Here is a simple example of a XPath engine configured in the
:ref:`settings engine` section, further read :ref:`engines-dev`.

.. code:: yaml

  - name : bitbucket
    engine : xpath
    paging : True
    search_url : https://bitbucket.org/repo/all/{pageno}?name={query}
    url_xpath : //article[@class="repo-summary"]//a[@class="repo-link"]/@href
    title_xpath : //article[@class="repo-summary"]//a[@class="repo-link"]
    content_xpath : //article[@class="repo-summary"]/p

"""

from urllib.parse import urlencode

from lxml import html
from searx.utils import extract_text, extract_url, eval_xpath, eval_xpath_list
from searx import logger

logger = logger.getChild('XPath engine')

search_url = None
"""
Search URL of the engine, replacements are:

``{query}``:
  Search terms from user.

``{pageno}``:
  Page number if engine supports pagging :py:obj:`paging`

"""

soft_max_redirects = 0
'''Maximum redirects, soft limit. Record an error but don't stop the engine'''

results_xpath = ''
'''XPath selector for the list of result items'''

url_xpath = None
'''XPath selector of result's ``url``.'''

content_xpath = None
'''XPath selector of result's ``content``.'''

title_xpath = None
'''XPath selector of result's ``title``.'''

thumbnail_xpath = False
'''XPath selector of result's ``img_src``.'''

suggestion_xpath = ''
'''XPath selector of result's ``suggestion``.'''

cached_xpath = ''
cached_url = ''

paging = False
'''Engine supports paging [True or False].'''

page_size = 1
'''Number of results on each page.  Only needed if the site requires not a page
number, but an offset.'''

first_page_num = 1
'''Number of the first page (usually 0 or 1).'''

def request(query, params):
    '''Build request parameters (see :ref:`engine request`).

    '''
    query = urlencode({'q': query})[2:]

    fargs = {'query': query}
    if paging and search_url.find('{pageno}') >= 0:
        fargs['pageno'] = (params['pageno'] - 1) * page_size + first_page_num

    params['url'] = search_url.format(**fargs)
    params['query'] = query
    params['soft_max_redirects'] = soft_max_redirects
    logger.debug("query_url --> %s", params['url'])

    return params

def response(resp):
    '''Scrap *results* from the response (see :ref:`engine results`).

    '''
    results = []
    dom = html.fromstring(resp.text)
    is_onion = 'onions' in categories  # pylint: disable=undefined-variable

    if results_xpath:
        for result in eval_xpath_list(dom, results_xpath):

            url = extract_url(eval_xpath_list(result, url_xpath, min_len=1), search_url)
            title = extract_text(eval_xpath_list(result, title_xpath, min_len=1))
            content = extract_text(eval_xpath_list(result, content_xpath, min_len=1))
            tmp_result = {'url': url, 'title': title, 'content': content}

            # add thumbnail if available
            if thumbnail_xpath:
                thumbnail_xpath_result = eval_xpath_list(result, thumbnail_xpath)
                if len(thumbnail_xpath_result) > 0:
                    tmp_result['img_src'] = extract_url(thumbnail_xpath_result, search_url)

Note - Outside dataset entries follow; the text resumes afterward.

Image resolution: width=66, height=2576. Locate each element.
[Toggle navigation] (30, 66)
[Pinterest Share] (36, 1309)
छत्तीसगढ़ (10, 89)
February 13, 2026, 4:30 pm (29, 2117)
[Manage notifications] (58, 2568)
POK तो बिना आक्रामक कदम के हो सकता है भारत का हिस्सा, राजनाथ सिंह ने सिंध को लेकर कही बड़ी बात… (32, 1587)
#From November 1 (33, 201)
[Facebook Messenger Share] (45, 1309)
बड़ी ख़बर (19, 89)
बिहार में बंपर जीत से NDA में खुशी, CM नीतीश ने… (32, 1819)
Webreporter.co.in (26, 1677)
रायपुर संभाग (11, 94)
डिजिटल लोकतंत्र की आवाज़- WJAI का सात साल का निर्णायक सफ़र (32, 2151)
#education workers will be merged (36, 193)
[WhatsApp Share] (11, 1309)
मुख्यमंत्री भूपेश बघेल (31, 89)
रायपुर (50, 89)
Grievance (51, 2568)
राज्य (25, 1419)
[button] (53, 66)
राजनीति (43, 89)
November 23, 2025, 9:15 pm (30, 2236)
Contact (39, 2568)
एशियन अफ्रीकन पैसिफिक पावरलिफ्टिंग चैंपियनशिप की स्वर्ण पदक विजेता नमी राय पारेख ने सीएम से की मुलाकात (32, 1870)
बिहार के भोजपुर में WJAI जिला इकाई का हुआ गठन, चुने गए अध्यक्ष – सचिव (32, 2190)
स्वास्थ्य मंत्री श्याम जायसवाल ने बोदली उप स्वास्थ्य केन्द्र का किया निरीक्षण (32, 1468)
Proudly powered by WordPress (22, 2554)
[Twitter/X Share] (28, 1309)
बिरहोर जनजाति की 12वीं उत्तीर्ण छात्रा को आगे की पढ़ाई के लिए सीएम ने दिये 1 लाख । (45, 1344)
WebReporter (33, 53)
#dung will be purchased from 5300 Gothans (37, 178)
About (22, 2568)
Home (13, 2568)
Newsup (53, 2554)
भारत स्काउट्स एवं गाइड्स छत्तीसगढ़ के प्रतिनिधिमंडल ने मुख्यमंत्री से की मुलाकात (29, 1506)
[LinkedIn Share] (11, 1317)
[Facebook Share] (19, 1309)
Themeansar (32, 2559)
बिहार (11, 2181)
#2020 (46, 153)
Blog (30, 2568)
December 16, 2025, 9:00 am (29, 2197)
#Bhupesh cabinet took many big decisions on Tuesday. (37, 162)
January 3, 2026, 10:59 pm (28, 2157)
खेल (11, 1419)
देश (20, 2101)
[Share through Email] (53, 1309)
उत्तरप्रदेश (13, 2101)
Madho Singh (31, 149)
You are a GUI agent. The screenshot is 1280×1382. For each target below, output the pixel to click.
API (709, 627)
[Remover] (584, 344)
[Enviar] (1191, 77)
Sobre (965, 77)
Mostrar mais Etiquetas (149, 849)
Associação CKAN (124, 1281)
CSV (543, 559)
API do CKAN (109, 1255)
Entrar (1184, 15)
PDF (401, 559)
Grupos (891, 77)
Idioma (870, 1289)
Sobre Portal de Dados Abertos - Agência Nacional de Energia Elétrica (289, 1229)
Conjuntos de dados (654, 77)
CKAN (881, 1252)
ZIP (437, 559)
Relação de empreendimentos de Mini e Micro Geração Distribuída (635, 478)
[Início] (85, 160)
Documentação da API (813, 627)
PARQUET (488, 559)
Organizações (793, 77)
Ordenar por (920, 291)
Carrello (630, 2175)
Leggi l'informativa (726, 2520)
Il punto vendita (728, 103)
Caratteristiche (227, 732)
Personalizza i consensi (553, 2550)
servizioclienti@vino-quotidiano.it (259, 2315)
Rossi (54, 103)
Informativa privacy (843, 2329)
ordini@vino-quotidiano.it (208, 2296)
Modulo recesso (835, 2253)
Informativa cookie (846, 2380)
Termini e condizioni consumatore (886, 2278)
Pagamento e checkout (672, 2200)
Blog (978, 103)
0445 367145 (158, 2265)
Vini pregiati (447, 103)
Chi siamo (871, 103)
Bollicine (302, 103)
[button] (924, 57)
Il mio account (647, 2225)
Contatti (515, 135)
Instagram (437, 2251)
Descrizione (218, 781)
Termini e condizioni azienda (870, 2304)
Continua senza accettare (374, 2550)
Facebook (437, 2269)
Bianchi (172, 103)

            # add alternative cached url if available
            if cached_xpath:
                tmp_result['cached_url'] = (
                    cached_url
                    + extract_text(eval_xpath_list(result, cached_xpath, min_len=1))
                )

            if is_onion:
                tmp_result['is_onion'] = True

            results.append(tmp_result)

    else:
        if cached_xpath:
            for url, title, content, cached in zip(
                (extract_url(x, search_url) for
                 x in eval_xpath_list(dom, url_xpath)),
                map(extract_text, eval_xpath_list(dom, title_xpath)),
                map(extract_text, eval_xpath_list(dom, content_xpath)),
                map(extract_text, eval_xpath_list(dom, cached_xpath))
            ):
                results.append({
                    'url': url,
                    'title': title,
                    'content': content,
                    'cached_url': cached_url + cached, 'is_onion': is_onion
                })
        else:
            for url, title, content in zip(
                (extract_url(x, search_url) for
                 x in eval_xpath_list(dom, url_xpath)),
                map(extract_text, eval_xpath_list(dom, title_xpath)),
                map(extract_text, eval_xpath_list(dom, content_xpath))
            ):
                results.append({
                    'url': url,
                    'title': title,
                    'content': content,
                    'is_onion': is_onion
                })

    if suggestion_xpath:
        for suggestion in eval_xpath(dom, suggestion_xpath):
            results.append({'suggestion': extract_text(suggestion)})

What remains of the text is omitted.